WHAT YOU HAVE TO DO
Lines from the one holding "Task: Focus the 居间代码 input field at top right" through the end of the entries, inclusive, form the whole output; reproduce them exactly and omit pictures.

DATASET RECORDS

*** Begin section ***

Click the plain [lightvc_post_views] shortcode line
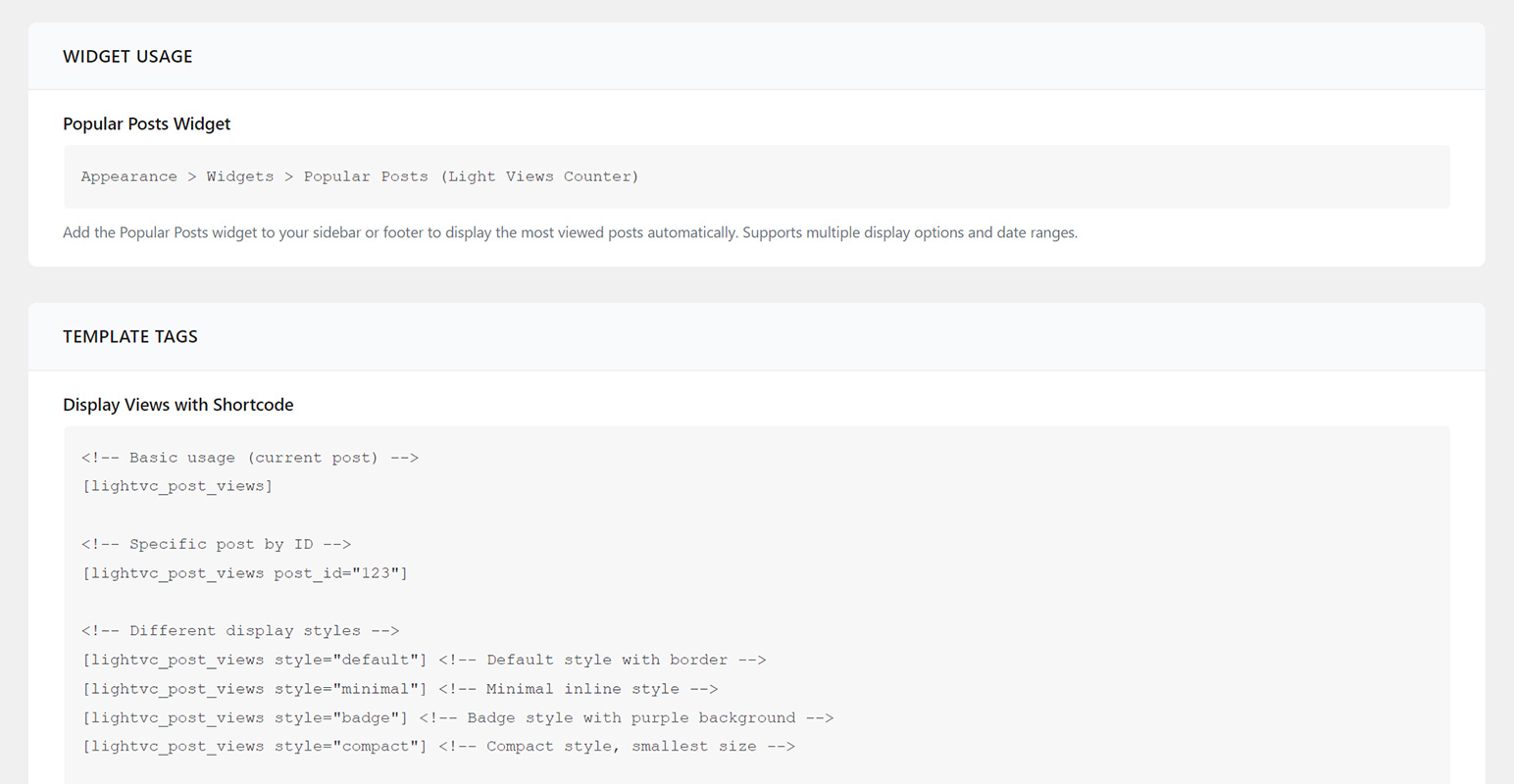The width and height of the screenshot is (1514, 784). [x=177, y=486]
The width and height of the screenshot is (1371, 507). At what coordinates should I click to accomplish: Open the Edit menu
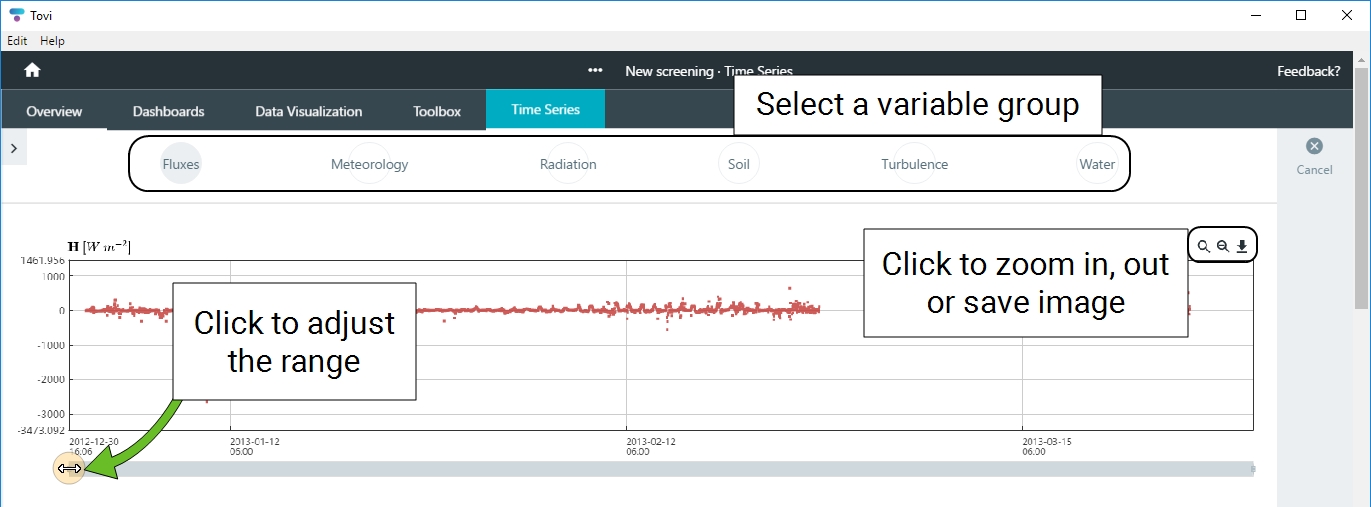coord(17,41)
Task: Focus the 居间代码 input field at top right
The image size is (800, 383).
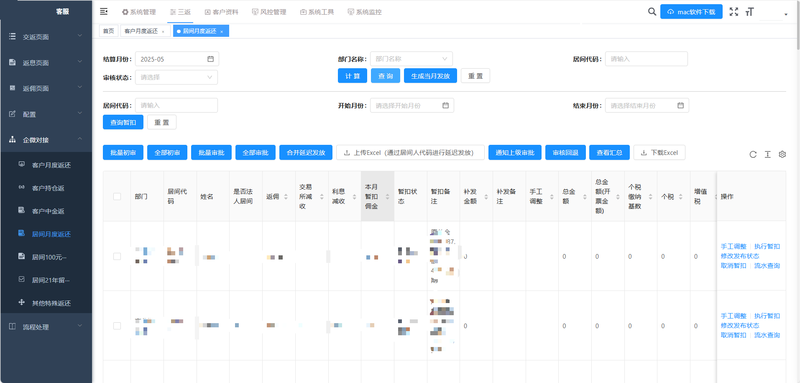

*** End section ***

WRITTEN SOLUTION
Task: Focus the 居间代码 input field at top right
The image size is (800, 383).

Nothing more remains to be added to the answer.